As my hon. Friend is aware, under the new pension rules a pension scheme member can receive up to 25 per cent. of their pension fund as an initial tax-free lump sum when their pension starts to be paid. The total amount that individuals can save in a pension tax-free is subject to a lifetime allowance, which currently stands at £1.75 million. That limit is a maximum, within which pension funds may decide how best to provide benefits to their members. However, the Government need to ensure that the system is used fairly and remains affordable for the taxpayer, so there are limits on the amount of tax relief available to an individual.

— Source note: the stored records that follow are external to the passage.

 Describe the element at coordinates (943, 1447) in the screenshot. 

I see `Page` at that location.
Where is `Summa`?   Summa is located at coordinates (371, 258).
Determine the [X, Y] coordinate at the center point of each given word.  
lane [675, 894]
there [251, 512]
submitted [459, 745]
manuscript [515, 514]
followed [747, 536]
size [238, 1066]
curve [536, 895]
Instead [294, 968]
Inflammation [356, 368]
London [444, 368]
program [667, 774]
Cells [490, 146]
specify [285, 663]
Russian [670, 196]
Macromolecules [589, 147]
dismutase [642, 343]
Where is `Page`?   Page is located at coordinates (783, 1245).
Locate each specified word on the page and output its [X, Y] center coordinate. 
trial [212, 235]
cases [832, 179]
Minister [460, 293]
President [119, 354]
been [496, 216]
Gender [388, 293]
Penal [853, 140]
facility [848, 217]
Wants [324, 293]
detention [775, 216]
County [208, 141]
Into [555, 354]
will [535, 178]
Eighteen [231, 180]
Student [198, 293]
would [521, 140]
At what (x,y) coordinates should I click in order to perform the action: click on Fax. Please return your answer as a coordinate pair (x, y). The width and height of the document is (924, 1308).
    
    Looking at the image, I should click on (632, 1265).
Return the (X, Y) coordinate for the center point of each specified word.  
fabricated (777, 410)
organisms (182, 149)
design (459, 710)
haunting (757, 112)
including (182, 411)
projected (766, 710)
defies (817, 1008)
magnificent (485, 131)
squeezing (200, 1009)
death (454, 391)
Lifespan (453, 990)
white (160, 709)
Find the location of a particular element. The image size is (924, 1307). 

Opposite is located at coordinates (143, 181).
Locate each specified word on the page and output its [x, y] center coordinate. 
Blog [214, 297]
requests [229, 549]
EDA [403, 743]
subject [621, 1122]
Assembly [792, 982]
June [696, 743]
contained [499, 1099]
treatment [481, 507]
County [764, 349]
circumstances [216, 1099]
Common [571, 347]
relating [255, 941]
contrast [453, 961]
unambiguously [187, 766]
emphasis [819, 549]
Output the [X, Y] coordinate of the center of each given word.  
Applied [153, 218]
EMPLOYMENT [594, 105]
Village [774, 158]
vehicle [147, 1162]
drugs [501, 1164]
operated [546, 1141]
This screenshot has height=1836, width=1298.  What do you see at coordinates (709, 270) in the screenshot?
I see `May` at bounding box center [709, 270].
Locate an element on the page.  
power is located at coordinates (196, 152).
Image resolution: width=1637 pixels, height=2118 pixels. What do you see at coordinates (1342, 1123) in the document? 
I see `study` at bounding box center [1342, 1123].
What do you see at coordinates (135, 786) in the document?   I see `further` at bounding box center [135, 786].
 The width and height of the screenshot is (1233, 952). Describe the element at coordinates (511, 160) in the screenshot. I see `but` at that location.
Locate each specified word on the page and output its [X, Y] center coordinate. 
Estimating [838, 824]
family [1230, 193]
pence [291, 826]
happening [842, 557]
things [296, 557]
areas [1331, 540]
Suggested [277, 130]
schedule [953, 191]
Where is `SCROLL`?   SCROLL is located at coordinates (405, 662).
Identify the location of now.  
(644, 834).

If there were no limits to the amounts of tax relief available on pension savings, some people might use them as general savings accounts and would put away far more than was necessary simply to provide a retirement income, instead using pensions as a way to avoid income tax. In that case, the cost to the Exchequer in tax relief could be open-ended.

The cap on the size of tax-free lump sums therefore ensures that the tax relief available for pensions is kept to the level intended by Parliament and allows the Government to monitor the cost of tax relief to the taxpayer. As I said, the lifetime allowance is the maximum tax advantaged pension benefits an individual can accumulate, other than under transitional rules. That limit is an optional maximum, within which pension funds may decide how best to provide benefits to their members.

When the individual has more than one pension fund, the maximum tax-free lump sum that an individual can take is based on the lower of 25 per cent. of the money held in a particular pension fund and 25 per cent. of the lifetime allowance available. As each pension scheme comes into payment, the lifetime allowance is reduced by the value of the total benefits taken. Therefore, if one pension scheme pays a lump sum of less than 25 per cent., that will mean that the total lump sum from all schemes will be less than 25 per cent. of the value of all the pension funds as no pension can provide a lump sum bigger than 25 per cent. of the funds held by the individual in that scheme.

A similar issue arises in connection with the enhanced protection rules.

Barry Gardiner: My hon. Friend is absolutely right to make that point. However, does she not consider it wrong that there should be an assumption that runs absolutely counter to the fact of what the actual payment is? Is it not wrong that there should be an assumption that the full 25 per cent. has been paid out when, in many cases, it will not have been?

Sarah McCarthy-Fry: There is not a requirement for schemes to allow 25 per cent—I think that that is where we are getting a bit confused—rather it is the maximum tax-free lump sum permitted in tax rules.